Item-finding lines
%%
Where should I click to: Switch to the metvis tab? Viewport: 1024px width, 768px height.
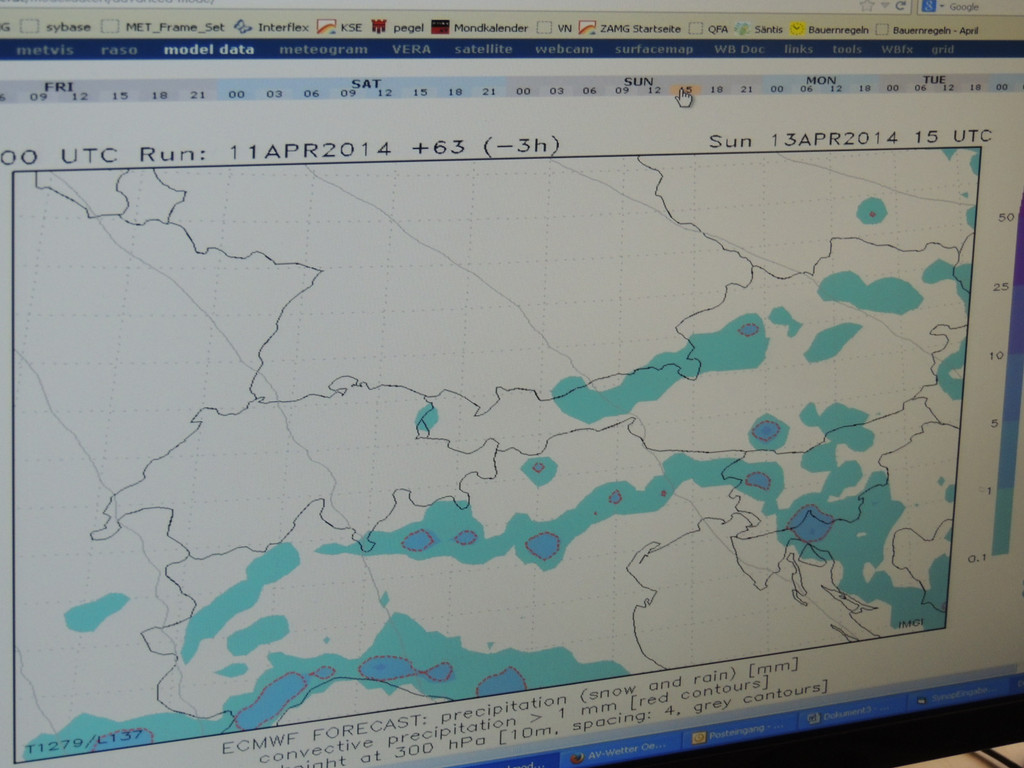point(45,49)
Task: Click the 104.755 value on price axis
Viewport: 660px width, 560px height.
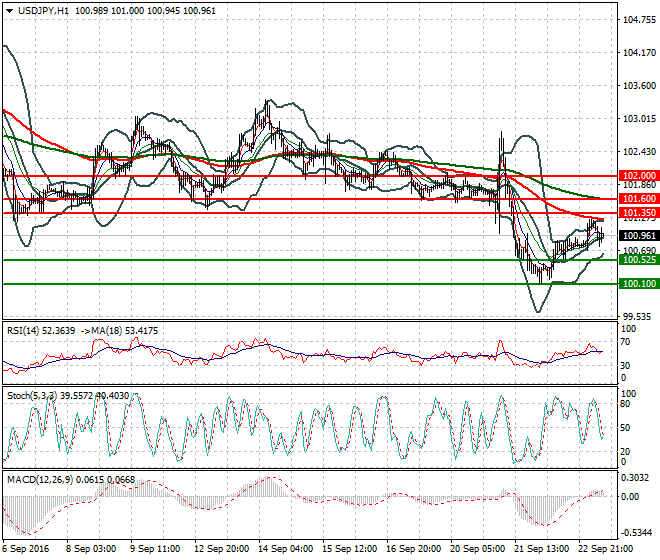Action: pos(637,20)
%%
Task details
Copy the lines above word for word, leaving out the pictures.

Answer in full
Where should I click to: Switch to the metvis tab? Viewport: 1024px width, 768px height.
point(45,49)
Task: Click the 104.755 value on price axis
Viewport: 660px width, 560px height.
Action: pos(637,20)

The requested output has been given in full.